AF: So why is it that men feel this need to have so many nicknames for breasts?

Anonymous said...

Natalie Angier says: "They're pretty, they're flamboyant, they're irresistable..." What else is there to say? But it's time to let this conversation ebb away...on to strawberries and the solstice. Very nice.

jo(e) said...

Somehow, I knew I'd regret telling you to read Natalie Angier. I thought that somehow it would turn you into this sensitive, feminist guy.


Sigh.

Anonymous said...

Sensitive--sure. Feminist--if you say so. But still a guy.

jo(e) said...

That's for sure.

jo(e) said...

Really, I mean that in the nicest way.

jo(e) said...

And how come you aren't signing your name any more? You know that I recognize your voice, but what about readers?

Anonymous said...

I just forgot. Do I have to start an account or something to have my name automatically posted?
AF

Anonymous said...

When it says "Choose an identity," you can choose "Other" and then just type in "Artist Friend" or "Sensitive Feminist Guy" or "Macho Guy Who Loves to Sing Sea Chanties" or whatever name you want to go by that day.

jo(e) said...

Of course, if you were REALLY cool, you'd start your own blog.

Anonymous said...

I'll try this. I've thought about starting my own blog--briefly--but I think I need to put my energy elsewhere for now.

jo(e) said...

Yeah, you really need to be working on the novel.

Rana said...

How about a blog... about the novel! Procrastination and comment fodder in one!

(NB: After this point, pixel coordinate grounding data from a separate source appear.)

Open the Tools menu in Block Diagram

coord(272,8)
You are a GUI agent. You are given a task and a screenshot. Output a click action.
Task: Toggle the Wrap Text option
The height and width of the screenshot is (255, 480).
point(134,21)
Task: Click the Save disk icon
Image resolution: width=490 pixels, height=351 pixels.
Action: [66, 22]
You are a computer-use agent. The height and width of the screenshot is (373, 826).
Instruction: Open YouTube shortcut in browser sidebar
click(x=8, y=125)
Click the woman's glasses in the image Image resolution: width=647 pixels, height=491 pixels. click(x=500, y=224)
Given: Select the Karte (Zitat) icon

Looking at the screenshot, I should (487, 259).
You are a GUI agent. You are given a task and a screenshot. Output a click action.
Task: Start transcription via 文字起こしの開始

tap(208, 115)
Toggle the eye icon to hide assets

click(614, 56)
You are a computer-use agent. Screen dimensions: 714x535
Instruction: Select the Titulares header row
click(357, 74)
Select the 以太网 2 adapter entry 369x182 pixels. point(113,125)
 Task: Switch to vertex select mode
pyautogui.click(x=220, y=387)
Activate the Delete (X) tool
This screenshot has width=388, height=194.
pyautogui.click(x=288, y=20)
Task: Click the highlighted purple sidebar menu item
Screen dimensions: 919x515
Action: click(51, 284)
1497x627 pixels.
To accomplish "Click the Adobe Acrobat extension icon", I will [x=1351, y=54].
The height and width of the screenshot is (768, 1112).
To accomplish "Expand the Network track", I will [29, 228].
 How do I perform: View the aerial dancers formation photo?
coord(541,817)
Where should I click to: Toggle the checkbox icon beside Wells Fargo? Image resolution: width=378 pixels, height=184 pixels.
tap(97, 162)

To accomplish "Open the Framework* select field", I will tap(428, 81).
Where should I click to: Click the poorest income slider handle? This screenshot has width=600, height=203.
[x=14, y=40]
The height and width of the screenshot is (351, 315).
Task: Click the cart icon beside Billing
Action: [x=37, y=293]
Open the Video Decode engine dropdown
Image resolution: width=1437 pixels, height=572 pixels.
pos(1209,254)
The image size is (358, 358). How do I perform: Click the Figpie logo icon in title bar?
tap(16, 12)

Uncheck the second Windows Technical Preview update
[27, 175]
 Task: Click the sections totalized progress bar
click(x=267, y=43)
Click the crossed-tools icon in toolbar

And... Mona - if you want to attend this conference, you should know that they let me attend. And I'm an evil historian, not a litty person at all. If they let me in, they'll let anyone in.

jo(e) said...

Rana, I think of you more as a freelance writer these days, rather than a historian. But still evil ....

And yeah, Friendly Green is very inclusive. Heck, I did nothing but read blog posts at this conference, and they didn't kick me out.